» EXERCICE 1: D'après le texte sur les lettres de Charles à son fils, depuis combien de temps Michael recevait-il ces lettres presque chaque jour ?
» EXERCICE 2: Dans le texte sur les lettres de Charles à son fils, relevez tous les buts que le texte prête à Charles quand il écrit ces lettres.

C’est un jour dont tu te souviendras tout ta vie.
C’est le jour de la victoire.
Maintenant, tu peux allumer la lumière.
Affectueusement, papa.
 


Cela faisait maintenant trois mois que « Master Michael C. Phillipson », haut comme trois pommes, entré à l’école depuis un an, recevait presque chaque jour cette courte lettre illustrée de son père. Chef de publicité et artiste amateur, Charles avait trouvé ce moyen pour inciter son fils à lire ; essayer de se mettre à sa place ou l’aider au contraire à imaginer ce que faisait son père loin de lui ; ancrer des souvenirs d’enfance, peut-être ; et conjurer, sans doute, cette saleté de sclérose en plaque qu’on lui avait diagnostiquée.

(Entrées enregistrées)

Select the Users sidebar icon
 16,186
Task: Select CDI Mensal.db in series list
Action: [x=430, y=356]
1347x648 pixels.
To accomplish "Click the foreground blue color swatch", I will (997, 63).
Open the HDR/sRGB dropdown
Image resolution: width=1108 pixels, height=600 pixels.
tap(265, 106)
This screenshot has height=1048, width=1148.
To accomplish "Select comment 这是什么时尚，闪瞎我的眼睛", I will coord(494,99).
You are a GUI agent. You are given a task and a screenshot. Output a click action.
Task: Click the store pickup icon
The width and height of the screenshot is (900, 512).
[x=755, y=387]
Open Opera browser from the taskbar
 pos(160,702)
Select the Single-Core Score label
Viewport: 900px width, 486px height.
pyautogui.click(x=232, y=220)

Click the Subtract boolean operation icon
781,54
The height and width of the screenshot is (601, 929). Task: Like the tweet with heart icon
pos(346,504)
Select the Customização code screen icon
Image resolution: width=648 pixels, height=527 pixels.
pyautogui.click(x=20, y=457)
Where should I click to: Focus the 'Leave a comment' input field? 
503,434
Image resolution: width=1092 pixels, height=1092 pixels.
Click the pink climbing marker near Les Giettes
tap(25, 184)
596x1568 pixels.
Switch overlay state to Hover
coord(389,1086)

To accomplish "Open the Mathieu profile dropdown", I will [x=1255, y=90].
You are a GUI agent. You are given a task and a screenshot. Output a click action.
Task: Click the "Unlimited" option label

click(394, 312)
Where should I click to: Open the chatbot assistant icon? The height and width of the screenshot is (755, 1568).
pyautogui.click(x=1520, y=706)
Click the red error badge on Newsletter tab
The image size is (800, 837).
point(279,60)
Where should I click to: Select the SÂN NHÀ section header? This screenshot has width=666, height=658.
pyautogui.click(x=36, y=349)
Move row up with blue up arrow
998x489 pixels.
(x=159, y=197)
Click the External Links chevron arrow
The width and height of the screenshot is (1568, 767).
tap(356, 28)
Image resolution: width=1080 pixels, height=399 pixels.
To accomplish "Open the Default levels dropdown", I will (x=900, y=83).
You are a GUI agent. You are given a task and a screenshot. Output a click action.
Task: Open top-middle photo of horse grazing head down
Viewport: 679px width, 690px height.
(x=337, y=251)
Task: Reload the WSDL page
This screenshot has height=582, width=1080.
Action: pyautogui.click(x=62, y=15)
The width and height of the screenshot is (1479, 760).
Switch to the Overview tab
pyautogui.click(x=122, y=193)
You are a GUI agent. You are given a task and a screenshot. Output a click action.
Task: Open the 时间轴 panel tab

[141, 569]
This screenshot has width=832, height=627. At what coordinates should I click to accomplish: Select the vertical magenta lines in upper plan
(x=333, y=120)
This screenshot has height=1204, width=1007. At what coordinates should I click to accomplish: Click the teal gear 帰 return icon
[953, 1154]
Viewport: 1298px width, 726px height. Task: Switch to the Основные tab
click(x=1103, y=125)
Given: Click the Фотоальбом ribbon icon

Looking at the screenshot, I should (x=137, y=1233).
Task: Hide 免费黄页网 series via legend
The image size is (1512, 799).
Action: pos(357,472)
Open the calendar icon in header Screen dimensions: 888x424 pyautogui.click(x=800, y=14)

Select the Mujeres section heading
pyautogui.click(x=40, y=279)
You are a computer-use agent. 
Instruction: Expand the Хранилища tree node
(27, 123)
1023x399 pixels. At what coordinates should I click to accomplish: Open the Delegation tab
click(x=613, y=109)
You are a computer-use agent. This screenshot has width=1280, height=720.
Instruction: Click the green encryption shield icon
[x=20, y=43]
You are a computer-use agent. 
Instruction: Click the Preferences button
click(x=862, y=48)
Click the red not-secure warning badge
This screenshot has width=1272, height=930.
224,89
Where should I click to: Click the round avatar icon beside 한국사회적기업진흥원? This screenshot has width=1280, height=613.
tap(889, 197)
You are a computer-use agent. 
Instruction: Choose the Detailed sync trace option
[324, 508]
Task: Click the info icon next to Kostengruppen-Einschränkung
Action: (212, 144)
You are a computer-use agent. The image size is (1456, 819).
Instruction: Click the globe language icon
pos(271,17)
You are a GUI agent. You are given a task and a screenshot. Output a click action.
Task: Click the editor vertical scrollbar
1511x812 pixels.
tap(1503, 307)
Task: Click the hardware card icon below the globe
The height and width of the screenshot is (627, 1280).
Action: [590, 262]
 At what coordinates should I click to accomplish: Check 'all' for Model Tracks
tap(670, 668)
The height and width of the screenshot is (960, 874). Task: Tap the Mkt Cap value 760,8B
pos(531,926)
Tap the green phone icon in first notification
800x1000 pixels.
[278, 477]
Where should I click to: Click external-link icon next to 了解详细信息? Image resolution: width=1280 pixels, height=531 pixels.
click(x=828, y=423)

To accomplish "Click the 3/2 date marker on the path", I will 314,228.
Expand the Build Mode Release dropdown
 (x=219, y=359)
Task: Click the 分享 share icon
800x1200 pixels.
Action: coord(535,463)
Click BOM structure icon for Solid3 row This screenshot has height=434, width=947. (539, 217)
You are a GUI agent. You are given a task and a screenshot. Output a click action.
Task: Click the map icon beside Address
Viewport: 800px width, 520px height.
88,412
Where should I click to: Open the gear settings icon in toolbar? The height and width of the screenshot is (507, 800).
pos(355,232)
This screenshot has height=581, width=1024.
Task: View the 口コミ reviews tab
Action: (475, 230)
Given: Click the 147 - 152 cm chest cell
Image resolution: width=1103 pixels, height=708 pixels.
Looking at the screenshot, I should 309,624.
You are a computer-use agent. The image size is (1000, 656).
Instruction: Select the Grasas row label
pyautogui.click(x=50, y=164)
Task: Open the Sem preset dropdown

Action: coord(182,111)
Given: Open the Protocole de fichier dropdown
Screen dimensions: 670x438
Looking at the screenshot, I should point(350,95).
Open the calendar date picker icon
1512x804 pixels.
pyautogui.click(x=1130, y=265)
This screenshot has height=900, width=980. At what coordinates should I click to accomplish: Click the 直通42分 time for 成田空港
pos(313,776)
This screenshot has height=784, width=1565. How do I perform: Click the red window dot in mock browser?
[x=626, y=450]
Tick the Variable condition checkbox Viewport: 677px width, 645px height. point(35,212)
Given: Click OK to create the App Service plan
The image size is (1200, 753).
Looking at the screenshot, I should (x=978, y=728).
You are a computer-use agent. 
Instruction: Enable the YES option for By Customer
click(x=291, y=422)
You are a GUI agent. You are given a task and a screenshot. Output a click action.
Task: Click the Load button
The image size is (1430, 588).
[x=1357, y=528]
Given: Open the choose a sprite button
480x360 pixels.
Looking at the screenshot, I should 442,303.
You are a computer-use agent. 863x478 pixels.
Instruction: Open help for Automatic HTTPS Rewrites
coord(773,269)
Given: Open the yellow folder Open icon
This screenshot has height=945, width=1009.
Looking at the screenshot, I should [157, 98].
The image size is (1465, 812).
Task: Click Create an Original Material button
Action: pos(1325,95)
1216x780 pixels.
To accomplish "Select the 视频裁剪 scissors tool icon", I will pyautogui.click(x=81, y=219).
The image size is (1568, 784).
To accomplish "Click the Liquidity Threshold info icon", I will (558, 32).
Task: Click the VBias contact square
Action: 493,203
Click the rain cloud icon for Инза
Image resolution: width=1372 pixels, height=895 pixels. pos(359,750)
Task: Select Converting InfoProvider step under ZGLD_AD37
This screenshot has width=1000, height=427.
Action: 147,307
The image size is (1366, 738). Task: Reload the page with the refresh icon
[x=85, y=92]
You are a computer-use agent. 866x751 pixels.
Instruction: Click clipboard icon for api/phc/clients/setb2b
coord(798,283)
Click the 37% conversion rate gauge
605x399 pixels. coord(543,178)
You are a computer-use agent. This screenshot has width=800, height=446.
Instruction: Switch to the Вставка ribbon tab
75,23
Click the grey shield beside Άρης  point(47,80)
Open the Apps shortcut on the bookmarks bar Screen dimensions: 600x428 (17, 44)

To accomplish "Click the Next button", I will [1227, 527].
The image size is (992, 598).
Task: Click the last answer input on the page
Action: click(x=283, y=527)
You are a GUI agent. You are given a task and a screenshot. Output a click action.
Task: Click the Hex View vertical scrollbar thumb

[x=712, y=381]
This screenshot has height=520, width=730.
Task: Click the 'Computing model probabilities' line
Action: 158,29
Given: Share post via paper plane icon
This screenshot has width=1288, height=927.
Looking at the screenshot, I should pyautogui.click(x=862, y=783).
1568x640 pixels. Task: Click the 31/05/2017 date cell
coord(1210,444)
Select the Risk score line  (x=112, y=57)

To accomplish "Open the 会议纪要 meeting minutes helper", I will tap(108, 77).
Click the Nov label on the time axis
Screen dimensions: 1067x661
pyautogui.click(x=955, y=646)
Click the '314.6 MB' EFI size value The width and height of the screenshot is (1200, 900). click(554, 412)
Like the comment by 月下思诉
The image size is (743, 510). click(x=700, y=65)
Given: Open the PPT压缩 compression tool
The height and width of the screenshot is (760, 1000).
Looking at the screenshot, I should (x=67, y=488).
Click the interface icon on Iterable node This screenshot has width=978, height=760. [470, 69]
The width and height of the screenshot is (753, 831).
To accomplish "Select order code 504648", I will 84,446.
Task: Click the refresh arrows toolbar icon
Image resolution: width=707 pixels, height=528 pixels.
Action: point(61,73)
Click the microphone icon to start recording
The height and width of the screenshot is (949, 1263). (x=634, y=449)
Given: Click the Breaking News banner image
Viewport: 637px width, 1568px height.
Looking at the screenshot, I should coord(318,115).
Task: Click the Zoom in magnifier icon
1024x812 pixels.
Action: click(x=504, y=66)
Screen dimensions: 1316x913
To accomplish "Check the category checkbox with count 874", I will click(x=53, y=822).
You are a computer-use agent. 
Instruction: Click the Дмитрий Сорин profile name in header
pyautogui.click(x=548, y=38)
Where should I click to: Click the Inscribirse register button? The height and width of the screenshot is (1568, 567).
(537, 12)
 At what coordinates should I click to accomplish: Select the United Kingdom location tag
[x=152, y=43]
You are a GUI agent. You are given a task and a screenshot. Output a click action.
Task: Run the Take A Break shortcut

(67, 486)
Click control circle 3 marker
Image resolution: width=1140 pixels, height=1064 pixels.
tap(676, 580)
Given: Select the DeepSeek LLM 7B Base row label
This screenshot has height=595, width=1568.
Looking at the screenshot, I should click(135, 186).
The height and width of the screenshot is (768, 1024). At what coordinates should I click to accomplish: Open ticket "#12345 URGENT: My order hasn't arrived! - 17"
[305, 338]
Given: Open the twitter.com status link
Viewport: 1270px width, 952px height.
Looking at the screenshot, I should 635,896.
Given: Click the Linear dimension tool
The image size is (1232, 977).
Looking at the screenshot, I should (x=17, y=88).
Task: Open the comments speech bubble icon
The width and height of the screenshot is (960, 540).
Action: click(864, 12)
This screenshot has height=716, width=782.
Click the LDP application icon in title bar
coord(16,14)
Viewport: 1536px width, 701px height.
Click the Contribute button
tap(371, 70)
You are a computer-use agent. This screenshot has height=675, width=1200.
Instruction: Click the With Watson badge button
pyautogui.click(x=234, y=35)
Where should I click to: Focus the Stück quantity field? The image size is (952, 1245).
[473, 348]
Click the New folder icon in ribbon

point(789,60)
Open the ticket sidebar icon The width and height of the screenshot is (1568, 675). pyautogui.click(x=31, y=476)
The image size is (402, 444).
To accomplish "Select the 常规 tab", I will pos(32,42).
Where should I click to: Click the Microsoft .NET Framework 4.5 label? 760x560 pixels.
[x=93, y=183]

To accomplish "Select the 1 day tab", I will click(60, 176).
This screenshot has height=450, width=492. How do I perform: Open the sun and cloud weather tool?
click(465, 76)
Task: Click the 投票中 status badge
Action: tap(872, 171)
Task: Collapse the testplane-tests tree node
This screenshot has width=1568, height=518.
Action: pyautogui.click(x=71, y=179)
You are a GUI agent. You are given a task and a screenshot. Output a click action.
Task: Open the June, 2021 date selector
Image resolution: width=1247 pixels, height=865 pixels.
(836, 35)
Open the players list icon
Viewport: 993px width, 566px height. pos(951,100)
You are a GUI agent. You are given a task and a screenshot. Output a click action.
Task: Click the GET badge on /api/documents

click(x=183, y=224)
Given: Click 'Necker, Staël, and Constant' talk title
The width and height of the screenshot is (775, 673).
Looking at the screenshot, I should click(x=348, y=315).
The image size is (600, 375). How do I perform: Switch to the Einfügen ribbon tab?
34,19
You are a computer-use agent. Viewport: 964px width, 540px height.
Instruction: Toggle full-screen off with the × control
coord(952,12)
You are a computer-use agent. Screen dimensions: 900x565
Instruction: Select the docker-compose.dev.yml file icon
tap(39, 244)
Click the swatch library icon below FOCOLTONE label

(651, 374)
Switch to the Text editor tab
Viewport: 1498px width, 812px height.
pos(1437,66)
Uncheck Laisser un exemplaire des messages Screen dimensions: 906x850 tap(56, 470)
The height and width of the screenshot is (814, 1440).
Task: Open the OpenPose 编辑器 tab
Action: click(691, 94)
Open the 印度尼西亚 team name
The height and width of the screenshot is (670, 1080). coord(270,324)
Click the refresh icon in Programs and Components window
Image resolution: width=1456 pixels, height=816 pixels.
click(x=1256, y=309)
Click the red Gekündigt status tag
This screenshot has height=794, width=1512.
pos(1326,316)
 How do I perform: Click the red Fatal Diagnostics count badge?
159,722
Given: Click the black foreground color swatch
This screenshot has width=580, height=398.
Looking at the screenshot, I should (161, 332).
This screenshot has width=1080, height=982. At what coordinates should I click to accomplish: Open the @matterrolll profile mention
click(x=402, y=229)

» CORRIGÉ 1: Depuis trois mois.

» CORRIGÉ 2:
- Inciter son fils à lire
- Essayer de se mettre à sa place ou, au contraire, l'aider à imaginer ce que faisait son père loin de lui
- Ancrer des souvenirs d'enfance
- Conjurer la sclérose en plaque qu'on lui avait diagnostiquée